*Prompt*
Copy out every line of the listing below word for word, leaving out the pictures.

== Records for processing

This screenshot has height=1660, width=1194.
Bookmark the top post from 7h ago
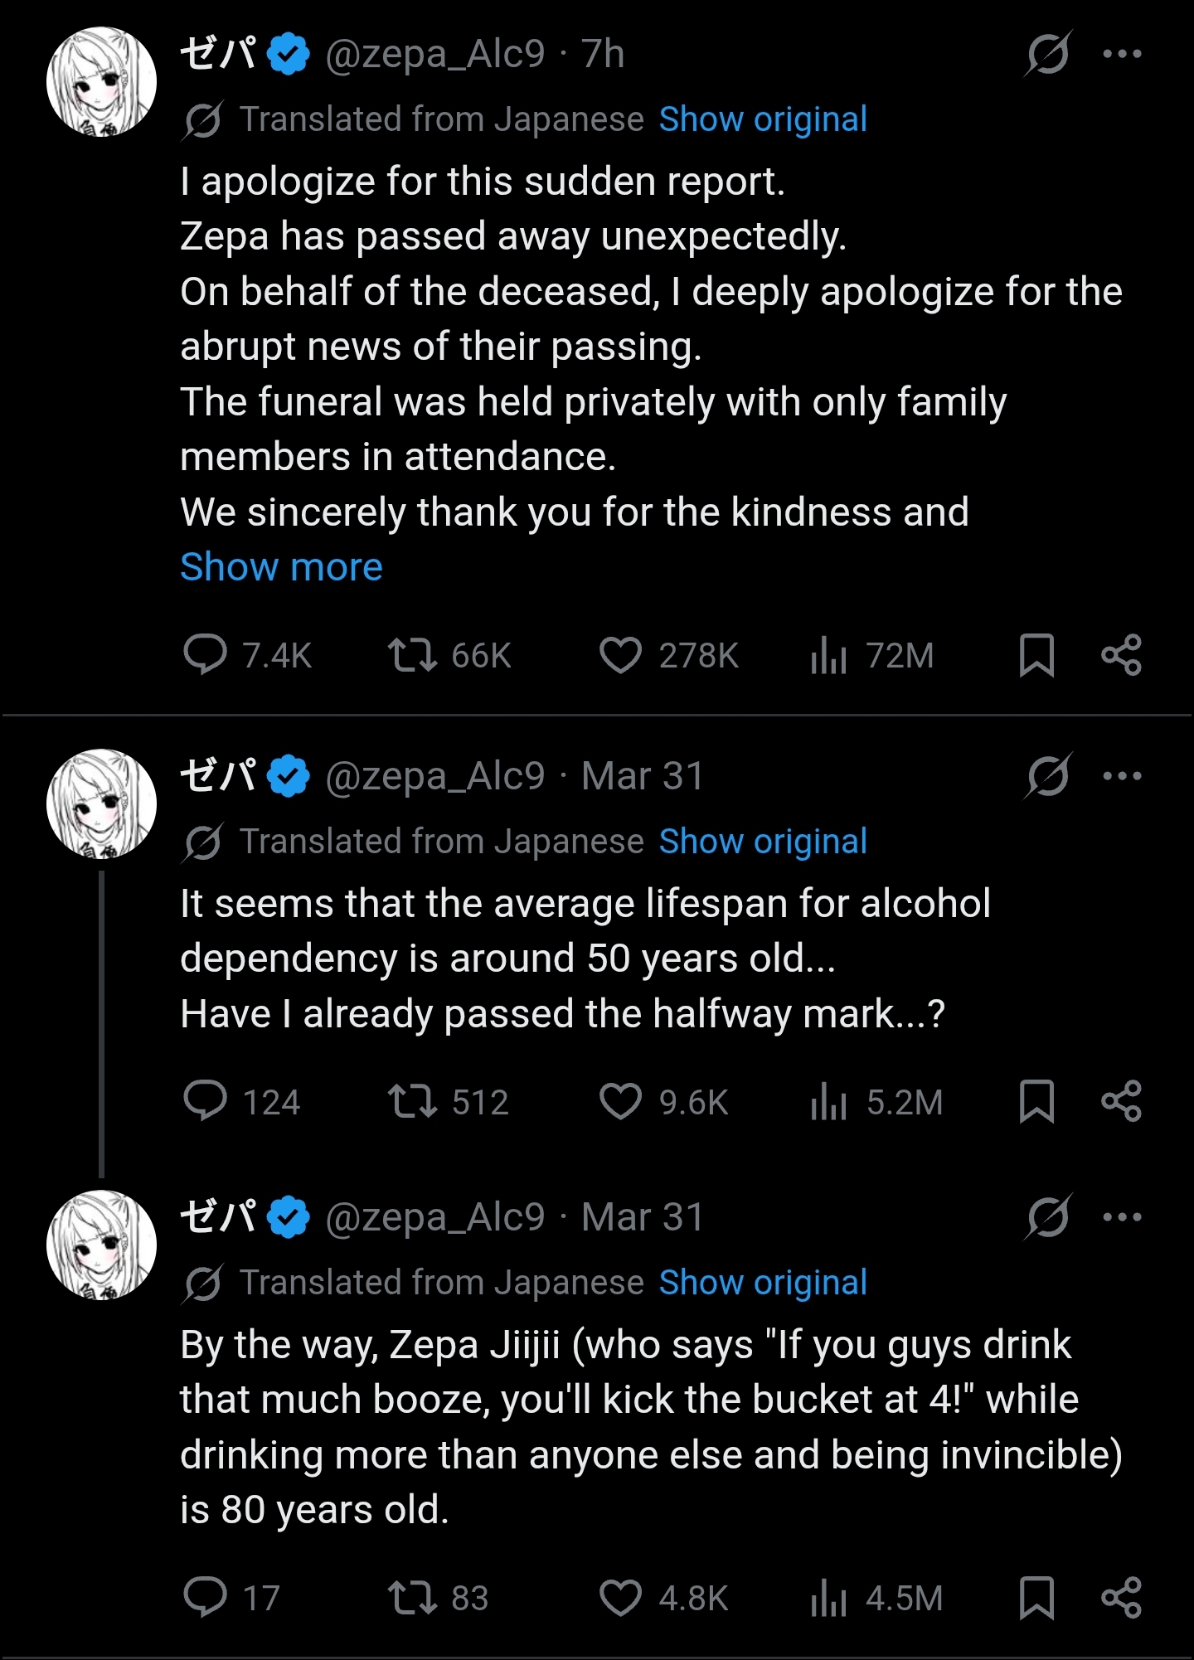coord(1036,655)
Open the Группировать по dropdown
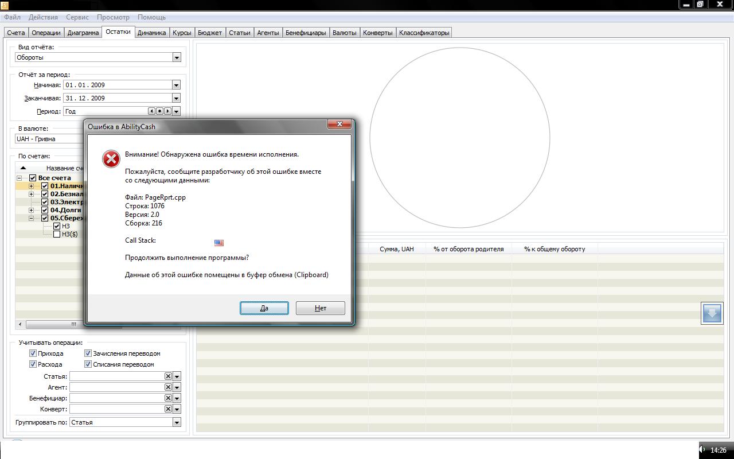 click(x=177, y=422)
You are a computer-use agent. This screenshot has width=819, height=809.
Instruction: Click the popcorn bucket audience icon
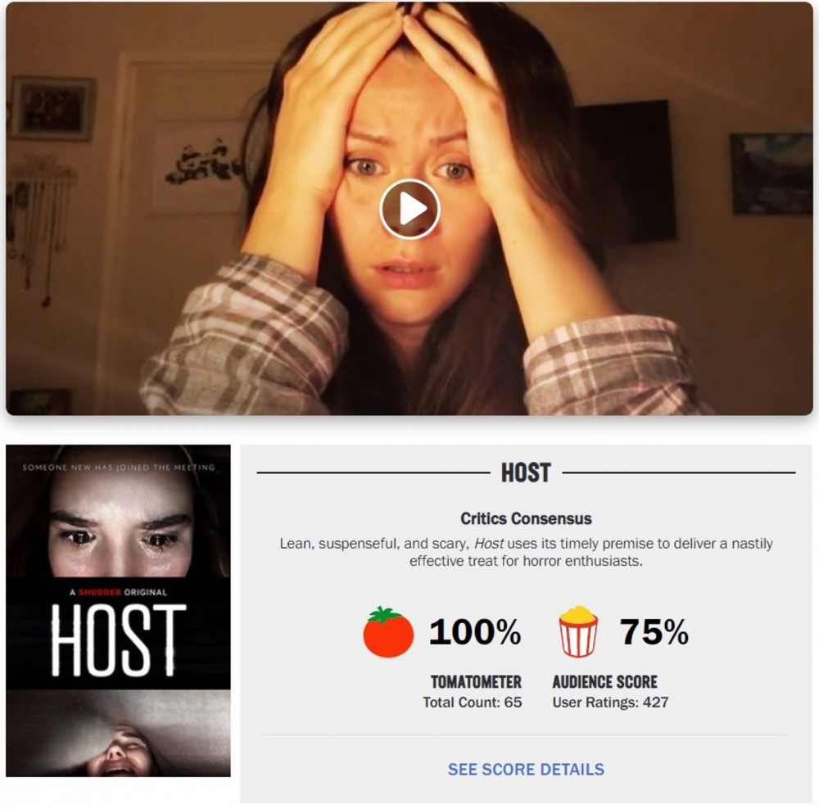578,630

====

*Result below*
This screenshot has height=1660, width=1194.
Bookmark the top post from 7h ago
coord(1036,655)
Open the Группировать по dropdown
 click(x=177, y=422)
You are a computer-use agent. This screenshot has width=819, height=809.
Instruction: Click the popcorn bucket audience icon
578,630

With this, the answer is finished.